Creo que mi afición por el dibujo, y un cierto talento desarrollado en ese sentido, se los debo a los pechos ocultos de Desdémona. El afán de concretizar las imaginerías me llevaba a llenar hojas y hojas con las formas posibles. Encontraba más verosímil que otras la de pera, abultada en la base, con unos pezones que no se decidían del todo a apuntar hacia abajo.
En la religión de Desdémona había elementos muy atractivos. Se glorificaba el viernes en honor a Venus, planeta origen de los dioses que aposentaron sus reales en la Atlántida terrestre, hoy desaparecida a causa de una explosión atómica. Los dioses, de forma humana, crearon a los peces; del apareamiento de éstos con ciertos dioses enamorados de su propia obra, nació la raza de las sirenas. Había sirenas al derecho y al revés, es decir, con cola de pez o con piernas de gente. Cuando el Cristo Atlante vino a redimir a esta raza maldita, fue crucificado.

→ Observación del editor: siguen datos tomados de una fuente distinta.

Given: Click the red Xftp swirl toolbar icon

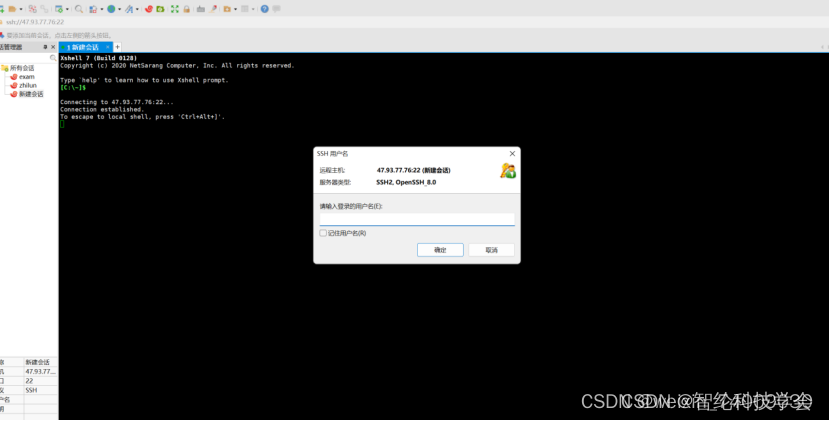Looking at the screenshot, I should (149, 9).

Y la raza desapareció, al menos de la vista. Desdémona aseguraba que en sitios ocultos están todavía aguardando algunos de ellos. A las venus que andan por el mundo, antiguas reliquias a las que les falta algún pedazo, la cabeza, los brazos, las piernas, les falta, según Desdémona, porque eran partes de pescado. Y la Iglesia Católica, junto con los Masones y los Judíos, hicieron lo posible por borrar los rastros.
Hubo un rastro que sin embargo no pudieron borrar. Está al alcance de todo el mundo. Un hueso de tiburón -producido mediante mutaciones genéticas de laboratorio, por la raza que quiso dejar su huella- representa a este Cristo-Pez crucificado. En nuestras costas abundan estos huesos, a los cuales los pescadores no dan ninguna importancia. Parece ser que cuando Desdémona, a los doce años, vio uno de ellos por primera vez, coincidiendo con su primer período menstrual, tuvo la revelación divina que la llevó a fabricar su religión sin la menor dificultad y, lo que es más interesante, sin necesidad de ocultar ningún texto. Por otra parte, ella nunca aprendió a leer.
El ícono es un hueso plano que de lejos parece un crucifijo común y corriente, de líneas curvas y elegantes, color marfil. Sobresaliendo de esta base achatada se distingue perfectamente una figura casi humana, de finos y largos brazos crucificados, de piernas también humanas, pero con cabeza de pez. Y sonríe. Sonríe con un aire de triunfo que no tiene en absoluto el Cristo de los católicos.